Nitekim mutlak hamd ancak söz ile geçerli olur; velâkin ma’nâda onu hâlin kayıtlaması lâzımdır. Bundan dolayı seni Allâh'ın hamdine sevkeden şeyin hamdi, sana fiil ismi ile veyâ tenzîh ismi ile kayıtlanmıştır (7).

Yânî daha önce îzâh edildiği üzere lütûf isteksiz olmaz. O istek ile kayıtlıdır. İstemeden olan mutlak lütûf ancak sözlü isteğe göredir. Bundan dolayı söz ile istek ve talep olmaksızın ulaşan lütûflara, mutlak lütûf deriz. Oysa bu lütûf hakkında hâl ve istîdâd lisânı ile mânen istek olmuştur. 

İşte bunun gibi mutlak hamd dahi söze göre mutlak hamd’dır; yoksa ma’nâya göre mutlak hamd değildir. Çünkü o hamdi bir hâl kayıtlar. Meselâ karnın acıksa "Yâ Rab bana yemek ver!" diye söz ile talep etmeksizin Hakk'ın lütfû olarak, daha önce evinde mevcût olan yemeği yesen bu bir lütûftur; fakat söz ile talep gerçekleşmediği için mutlak lütûftur. Velâkin mânen sen hâl ve istîdâd lisânınla onu Rezzâk'tan talep etmiş idin. Bu îtibâr ile kayıtlı lütûftur.

Şimdi, o yemeği yedin ve "elhamdülillah" dedin. İşte bu hamd söz îtibârıyla mutlak oldu. Çünkü bütün isimleri toplamış olan Allâh'a hamd ettin. Fakat ma’nâda, isimlerin hepsine hamd etmedin. Belki Rezzâk ismine hamd ettin. Yânî senin bu hamdin, örneğin Dârr ve Mâni' isimlerine değildir. Çünkü rızık lütfû bu isimlerden olmadı, ancak Rezzâk isminden oldu.

Ve aynı şekilde sıhhatine ve endâmının güzelliğine hamd ettiğin zaman, onlar Bârî ve Hâfız isimlerinin görünme yerleri olduğu için, fiillerin isimlerinden olan bu isimlere hamd etmiş olursun. Bundan dolayı "elhamdülillah" dediğin zaman, söz ile mutlak olan bu hamdini, mânen bu işlerin fâili olan isimlere hamd etmiş olmakla kayıtlarsın. Veyâhut "Allah'a hamd ve senâ olsun ki, bizi buna hidâyet eyledi" dediğin zaman, aynı şekilde bu hamdin söz ile mutlak olur. Fakat mânen hamdin tenzîhi isimlerden olan Sübbûh ve Kuddûs isimlerine olduğu için, bu hamdini tenzîh ismi ile kayıtlamış olursun.

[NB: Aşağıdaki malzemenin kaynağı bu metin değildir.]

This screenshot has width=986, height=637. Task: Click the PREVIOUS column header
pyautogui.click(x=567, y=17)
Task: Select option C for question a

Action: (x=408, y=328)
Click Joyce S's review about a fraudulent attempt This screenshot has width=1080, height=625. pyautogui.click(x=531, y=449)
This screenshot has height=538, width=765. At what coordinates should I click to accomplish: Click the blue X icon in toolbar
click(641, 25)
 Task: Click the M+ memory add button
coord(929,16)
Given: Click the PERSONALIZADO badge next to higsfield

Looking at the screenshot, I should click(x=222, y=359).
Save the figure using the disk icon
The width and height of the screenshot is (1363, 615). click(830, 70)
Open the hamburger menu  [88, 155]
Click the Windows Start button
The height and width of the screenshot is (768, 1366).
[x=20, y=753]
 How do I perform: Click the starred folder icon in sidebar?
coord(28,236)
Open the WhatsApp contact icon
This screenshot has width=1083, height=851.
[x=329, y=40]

Ve kuldan olan istîdâd a sâhibinin şuûru yoktur; ve hâle şuûru vardır. Çünkü sevkedeni bilir, o da hâldir. Böyle olunca istîdâd , isteğin en derini ve gizlisidir. Ve bunları, ancak Allâh'ın kendileri hakkında kazâsının önde olduğuna ilimleri, istekten meneder. Bundan dolayı onlar, Hak'tan ulaşan şeyin kabûlü için mahallerini hazırladılar ve nefslerinden ve gâyelerinden vazgeçtiler (8).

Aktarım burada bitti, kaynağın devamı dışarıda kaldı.